If you like board games, you've probably run into one designed by Reiner Knizia. Knizia is probably the most prolific designer of games working today, one of the few who designs games full-time, and has a number of extremely successful titles to his credit. Among the hundreds of games he has designed are my favorite two-player card game, Lost Cities, which I reviewed in July); its board game analog Keltis (which won the Spiel des Jahres award as game of the year in 2008); the 2001 game adaptation of Lord of the Rings; and hardcore gamer favorite Tigris and Euphrates. That last is one of four Knizia games to win the Deutscher Spiele Preis, another game-of-the-year award generally given to a more complex game than the one honored by the Spiel des Jahres, and those four wins give Knizia almost one of every five Deutscher Spiele Preise given in the award's twenty-one year history. I spoke to Dr. Knizia in early December to ask about his process and philosophy of board game design.
Knizia has been designing games for a living since 1997, when he quit his job as operations director for a 300-person mortgage company in England, although he says he's been designing games since he was a child. My thought was that the hardest part in designing that many games – Wikipedia has Knizia's published total over 500 – would be conception, but Knizia says that's not the case. “I think it's not very difficult to have good ideas. We have plenty of ideas floating around; the real challenge is really to develop these ideas into excellent games – and that is a very long process. Of course you have to start out with the right idea, and you have to have a good selection process to decide which one can we bring into a perfect product.”
Knizia himself is a very process-oriented designer, moving quickly to prototype from initial concept and play-testing frequently with multiple groups of testers. “The lifeblood of design is testing, then refining,” according to Knizia. “The changes are quite radical early; then it becomes more fine tuning. That's the normal cycle of developing a design.” The testers offer pointed criticisms of game designs and mechanics, forcing new changes and sometimes even termination of a game concept that just doesn't work, something Knizia confesses to doing on a regular basis. “One challenge is falling in love with one's game. One needs to see the reality of it – this is nice, but there are some problems we can't overcome, so we need to kill the game.”

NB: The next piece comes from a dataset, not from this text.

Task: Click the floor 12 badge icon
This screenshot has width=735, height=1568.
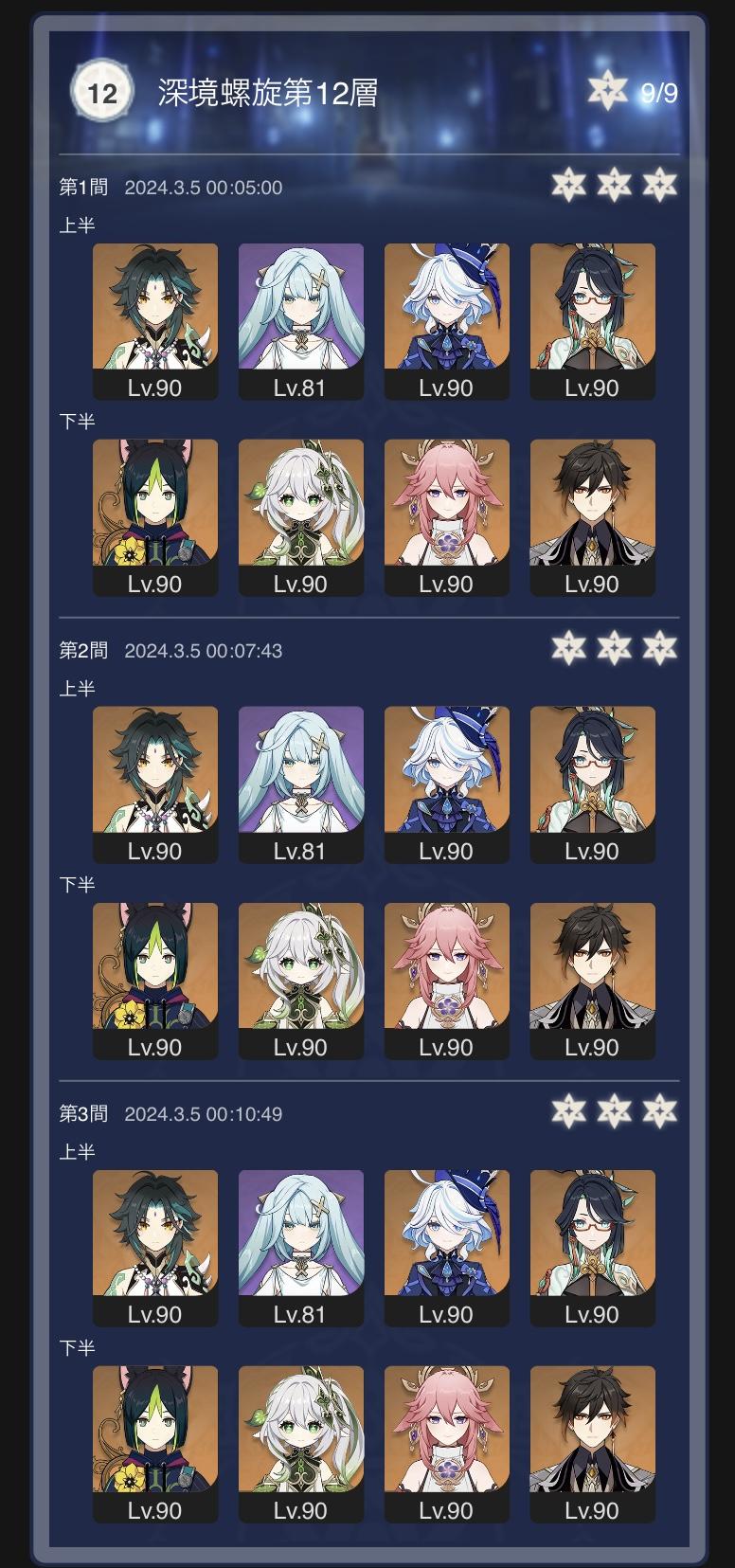Action: tap(102, 92)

Game design involves both the creative side, coming up with the theme and concept, and the mechanical side, determining exactly how the game will be played, including the balance of chance and skill. Knizia himself says he sits somewhere in the middle, but also views himself as a “moderator” of the group at his small game-design outfit, nurturing ideas and directing conversations to constructive ends.
Donald X. Vaccarino, designer of the highly popular card game Dominion, told me that most board game enthusiasts are “math people” at heart, but Knizia wasn't sure he'd agree with that. “When I look at audience, games are played by all representations of different people, and with respect to game design I'm not so sure either. What I enjoy is that people are brought together by the love for games from many different designers, like a big group of different colorful birds … This is good. It gives us a big variety of games.” As for whether you need math skills to design a game, he cautioned, “It would be dangerous to say you have to be a mathematician. It's a good background” - Knizia himself has a Ph.D. in mathematics - “but we all have strengths and weaknesses. If you say math is the only way I can do this, I think you will fail. You need to take yourself back and say, 'Do the math models help me?' I'm pushing games I think are fun.”

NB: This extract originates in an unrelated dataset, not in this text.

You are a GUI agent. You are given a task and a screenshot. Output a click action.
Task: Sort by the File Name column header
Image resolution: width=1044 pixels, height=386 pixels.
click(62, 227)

Knizia is German by birth and while he lives and works in England now, Germany remains the major market for the style of game Knizia designs, although the U.S. market is developing. He says there remains a significant difference in how consumers and publishers in the two markets view games. “In America, the game is much more defined by its theme, whereas in Germany the game is defined through its mechanics. Many years ago, I was in America and I showed a new game design and it was an Egyptian game.” (Knizia didn't specify the game, although his Egyptian-themed game Ra has been very successful.) “I was told, 'No, we already have an Egyptian game,' and they wouldn't play it at all. Just a few weeks later I was in Germany, showed the game to a publisher who said, 'We have a similar game – but let us see your game first.' It's completely fine to use the same mechanics in America where you just put another theme on it. In Germany the critics will kill you for that because it's just the same game.”
“People say, 'Oh there's a board game of this' - even though it was the other way around!” That kind of exposure in a market where reaching consumers through traditional channels has been difficult is invaluable, and Knizia's titles, which tend to involve simple rules that play out in complex ways, have translated very well to the small screen.
So why board games, other than the fact that designing them beats a typical office job? “Games are one of the great leisure activities,” says Knizia. “It doesn't matter how old you are or what background – we are here in this game together.”